■ Work required
Extract every line from the records below that contains the word "will".

Stored data entries

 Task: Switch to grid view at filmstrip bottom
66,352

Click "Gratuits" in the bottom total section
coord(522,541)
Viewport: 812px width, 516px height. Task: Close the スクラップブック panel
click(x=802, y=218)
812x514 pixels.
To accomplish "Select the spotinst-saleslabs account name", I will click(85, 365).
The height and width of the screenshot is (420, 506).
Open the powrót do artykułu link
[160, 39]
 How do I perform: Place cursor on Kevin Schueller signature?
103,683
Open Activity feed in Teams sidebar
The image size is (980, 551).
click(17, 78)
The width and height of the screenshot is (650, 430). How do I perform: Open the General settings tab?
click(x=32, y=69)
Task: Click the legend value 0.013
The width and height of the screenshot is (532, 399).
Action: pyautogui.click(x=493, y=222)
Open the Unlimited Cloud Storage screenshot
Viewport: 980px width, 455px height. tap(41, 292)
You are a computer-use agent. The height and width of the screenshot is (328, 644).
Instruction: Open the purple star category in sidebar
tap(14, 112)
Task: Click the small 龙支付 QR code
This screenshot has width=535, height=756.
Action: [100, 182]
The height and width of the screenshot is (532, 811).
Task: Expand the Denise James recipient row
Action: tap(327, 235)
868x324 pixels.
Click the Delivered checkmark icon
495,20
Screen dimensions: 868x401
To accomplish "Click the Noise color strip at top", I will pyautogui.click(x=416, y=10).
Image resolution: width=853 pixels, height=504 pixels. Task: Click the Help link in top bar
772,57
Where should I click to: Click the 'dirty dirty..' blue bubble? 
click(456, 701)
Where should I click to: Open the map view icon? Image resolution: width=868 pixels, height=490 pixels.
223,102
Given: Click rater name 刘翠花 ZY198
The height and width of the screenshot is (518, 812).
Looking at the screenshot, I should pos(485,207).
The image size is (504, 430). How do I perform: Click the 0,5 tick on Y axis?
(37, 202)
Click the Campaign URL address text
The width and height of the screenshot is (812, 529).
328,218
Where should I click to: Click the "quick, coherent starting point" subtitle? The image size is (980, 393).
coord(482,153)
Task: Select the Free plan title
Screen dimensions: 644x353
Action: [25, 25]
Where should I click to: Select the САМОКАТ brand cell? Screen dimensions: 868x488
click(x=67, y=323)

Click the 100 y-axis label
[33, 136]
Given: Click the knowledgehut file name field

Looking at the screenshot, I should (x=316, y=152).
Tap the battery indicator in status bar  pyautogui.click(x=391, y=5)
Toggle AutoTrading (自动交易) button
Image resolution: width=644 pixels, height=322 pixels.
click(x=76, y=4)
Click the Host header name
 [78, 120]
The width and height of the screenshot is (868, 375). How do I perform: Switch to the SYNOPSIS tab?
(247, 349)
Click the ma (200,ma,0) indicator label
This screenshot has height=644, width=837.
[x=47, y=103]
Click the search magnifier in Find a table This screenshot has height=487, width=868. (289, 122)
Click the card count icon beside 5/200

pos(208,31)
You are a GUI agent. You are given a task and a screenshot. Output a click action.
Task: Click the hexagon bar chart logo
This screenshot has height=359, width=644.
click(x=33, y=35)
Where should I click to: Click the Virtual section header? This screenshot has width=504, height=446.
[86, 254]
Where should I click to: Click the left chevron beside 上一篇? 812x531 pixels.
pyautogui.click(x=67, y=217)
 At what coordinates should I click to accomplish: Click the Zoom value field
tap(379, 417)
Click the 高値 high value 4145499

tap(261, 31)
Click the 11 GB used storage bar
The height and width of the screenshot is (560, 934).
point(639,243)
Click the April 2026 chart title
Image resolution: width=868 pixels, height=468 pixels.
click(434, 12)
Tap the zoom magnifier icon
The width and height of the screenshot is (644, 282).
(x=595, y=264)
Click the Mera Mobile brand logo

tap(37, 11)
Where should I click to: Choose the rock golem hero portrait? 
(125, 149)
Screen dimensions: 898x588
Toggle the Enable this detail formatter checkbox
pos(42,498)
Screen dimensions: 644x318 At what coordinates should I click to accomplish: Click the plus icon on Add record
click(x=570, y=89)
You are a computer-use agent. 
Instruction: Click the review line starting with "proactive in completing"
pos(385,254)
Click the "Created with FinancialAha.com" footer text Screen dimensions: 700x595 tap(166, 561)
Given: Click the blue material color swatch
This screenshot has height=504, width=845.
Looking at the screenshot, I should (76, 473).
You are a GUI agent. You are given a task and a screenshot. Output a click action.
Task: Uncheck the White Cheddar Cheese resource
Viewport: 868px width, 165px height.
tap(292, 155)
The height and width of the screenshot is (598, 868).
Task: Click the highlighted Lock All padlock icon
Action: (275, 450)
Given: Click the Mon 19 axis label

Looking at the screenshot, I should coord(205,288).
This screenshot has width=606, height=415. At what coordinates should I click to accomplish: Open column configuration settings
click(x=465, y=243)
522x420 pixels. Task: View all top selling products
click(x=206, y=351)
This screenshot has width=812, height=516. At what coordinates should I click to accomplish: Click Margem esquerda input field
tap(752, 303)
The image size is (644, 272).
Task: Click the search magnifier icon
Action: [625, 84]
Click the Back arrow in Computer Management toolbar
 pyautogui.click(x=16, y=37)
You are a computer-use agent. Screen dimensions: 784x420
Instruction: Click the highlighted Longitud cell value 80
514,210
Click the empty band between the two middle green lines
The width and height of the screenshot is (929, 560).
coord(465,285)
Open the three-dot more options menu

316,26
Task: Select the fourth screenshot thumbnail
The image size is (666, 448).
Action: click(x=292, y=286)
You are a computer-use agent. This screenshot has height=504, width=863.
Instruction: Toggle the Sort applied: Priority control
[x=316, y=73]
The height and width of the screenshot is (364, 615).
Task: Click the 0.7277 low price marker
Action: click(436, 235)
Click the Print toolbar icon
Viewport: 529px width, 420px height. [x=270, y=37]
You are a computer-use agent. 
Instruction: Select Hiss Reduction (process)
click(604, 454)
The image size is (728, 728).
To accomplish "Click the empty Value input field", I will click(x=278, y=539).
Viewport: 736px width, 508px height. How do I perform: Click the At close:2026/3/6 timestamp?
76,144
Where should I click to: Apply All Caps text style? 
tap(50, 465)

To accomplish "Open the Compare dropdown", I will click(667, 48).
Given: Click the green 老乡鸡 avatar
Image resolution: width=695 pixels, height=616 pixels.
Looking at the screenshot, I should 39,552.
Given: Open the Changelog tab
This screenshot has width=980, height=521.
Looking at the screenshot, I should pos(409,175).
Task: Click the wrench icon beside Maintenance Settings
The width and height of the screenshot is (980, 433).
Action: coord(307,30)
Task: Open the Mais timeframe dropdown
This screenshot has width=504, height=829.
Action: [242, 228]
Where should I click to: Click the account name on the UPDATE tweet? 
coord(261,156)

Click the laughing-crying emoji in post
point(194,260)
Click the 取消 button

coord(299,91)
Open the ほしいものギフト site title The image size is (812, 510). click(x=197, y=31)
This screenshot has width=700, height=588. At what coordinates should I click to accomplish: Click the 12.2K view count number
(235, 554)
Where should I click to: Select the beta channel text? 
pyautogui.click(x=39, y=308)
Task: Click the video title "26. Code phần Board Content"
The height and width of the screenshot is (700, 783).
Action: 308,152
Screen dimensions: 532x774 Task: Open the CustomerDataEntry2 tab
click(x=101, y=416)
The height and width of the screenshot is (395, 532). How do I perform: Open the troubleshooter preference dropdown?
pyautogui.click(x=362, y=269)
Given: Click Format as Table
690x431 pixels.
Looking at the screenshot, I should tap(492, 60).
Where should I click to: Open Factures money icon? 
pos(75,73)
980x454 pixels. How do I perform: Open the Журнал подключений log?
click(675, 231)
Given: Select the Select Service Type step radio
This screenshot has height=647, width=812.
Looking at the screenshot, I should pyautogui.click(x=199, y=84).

■ Solution below
To accomplish "Select the spotinst-saleslabs account name", I will click(85, 365).
To accomplish "Click the Noise color strip at top", I will pyautogui.click(x=416, y=10).
To accomplish "Click the empty Value input field", I will click(x=278, y=539).
To accomplish "Open the Compare dropdown", I will click(667, 48).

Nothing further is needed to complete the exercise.